Samedi 25 Juin 2022
Union du cep et des sarments
Demeurez en moi, comme moi en vous... Celui qui demeure en moi, et moi en lui, celui-là porte beaucoup de fruit. Jean 15:4,5
En route vers Gethsémané la nuit où il fut livré, Jésus encourage ses disciples. Il va les laisser seuls au milieu d’un monde hostile. Il leur explique que, pour vivre chaque jour en son absence, il leur faut réaliser leur union avec lui. Pour illustrer cela, il utilise l’image de la vigne dont le pied, appelé cep, se développe en branches, appelées sarments, qui portent les grappes de raisin.
La perfection de l’union :
Les sarments qui portent les fruits sont le prolongement direct du cep. Vous en moi, moi en vous et Celui qui est uni au Seigneur est un seul esprit avec lui (1 Corinthiens 6:17).
Le sarment ne peut rien produire sans le cep.
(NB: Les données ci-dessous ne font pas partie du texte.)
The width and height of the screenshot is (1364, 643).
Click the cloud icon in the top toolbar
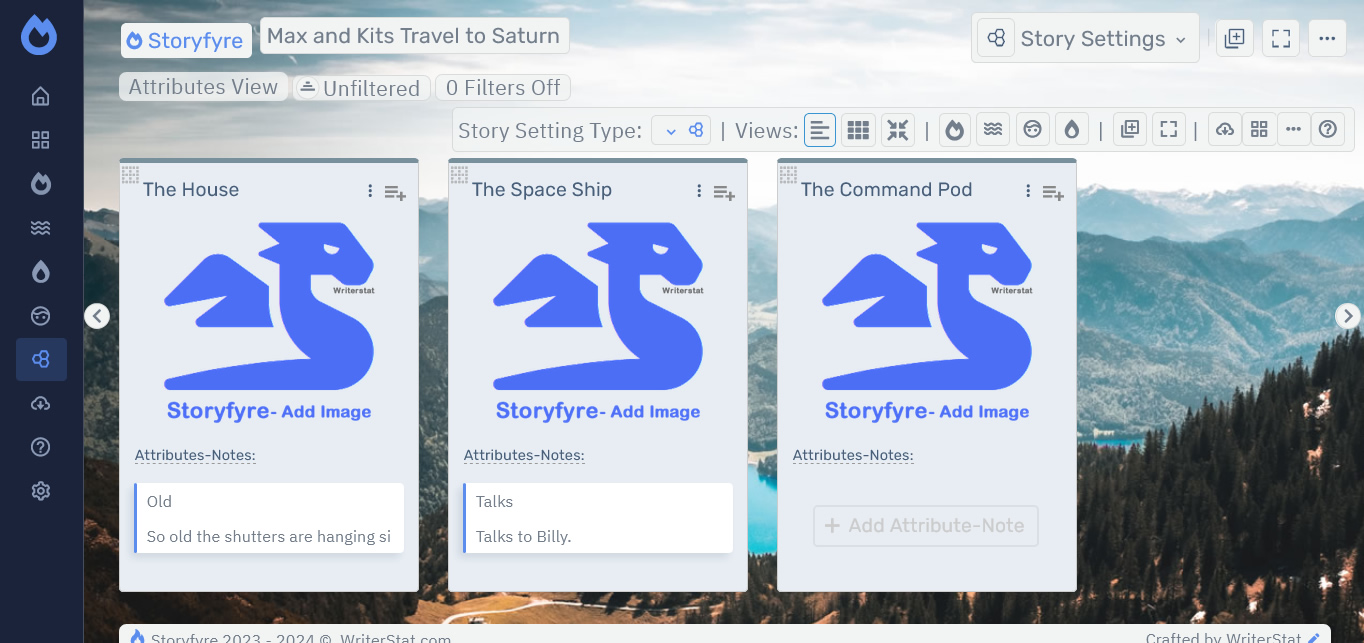1224,129
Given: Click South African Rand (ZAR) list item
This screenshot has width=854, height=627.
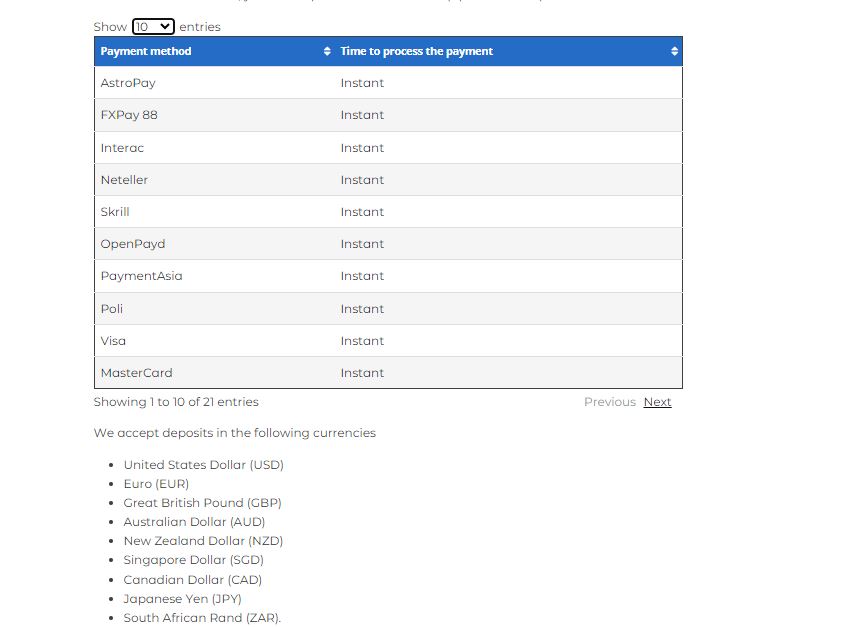Looking at the screenshot, I should pos(202,618).
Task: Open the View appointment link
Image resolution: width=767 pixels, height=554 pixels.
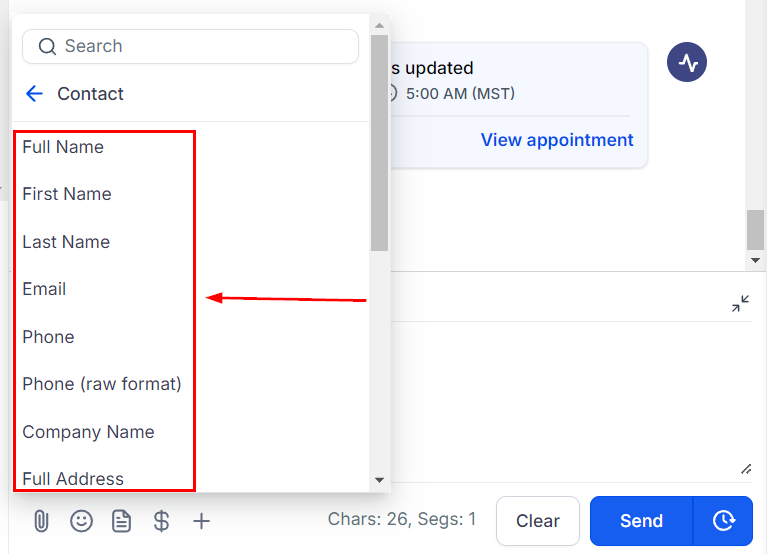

Tout vient de lui : la vie du sarment, sa fécondité illustrent la puissance de Christ habitant dans le chrétien.
Le fruit est porté par le sarment. Cette image montre la condescendance du Seigneur Jésus. Il s’associe ses disciples pour dispenser ses bénédictions au monde. Par exemple, lors de la multiplication des pains, il ne donne pas directement à manger à la foule qui l’écoute, mais il dit à ses disciples : Vous, donnez-leur à manger (Matthieu 14:16).
La bénédiction de l’union :
Le cep tire sa nourriture du sol pour la transmettre au sarment. De même toute la plénitude et les richesses de Christ sont au croyant.
Tout ce qu’a le sarment vient du cep : au printemps, la sève monte, la plante reçoit la pluie du ciel et la chaleur du soleil, les bourgeons se développent, puis les fleurs apparaissent qui vont donner les grains de raisin. Les grappes grossissent et mûrissent jusqu’à la récolte. Ainsi un chrétien qui demeure en Christ porte le fruit qui met en évidence l’excellence du cep.
Demeurez en moi comme moi en vous signifie : vivez unis à moi dans les liens indissolubles et vivants que j’ai créés. Dans cette union totale, nous pourrons dire comme Paul : Je ne vis plus, moi, mais Christ vit en moi (Galates 2:20).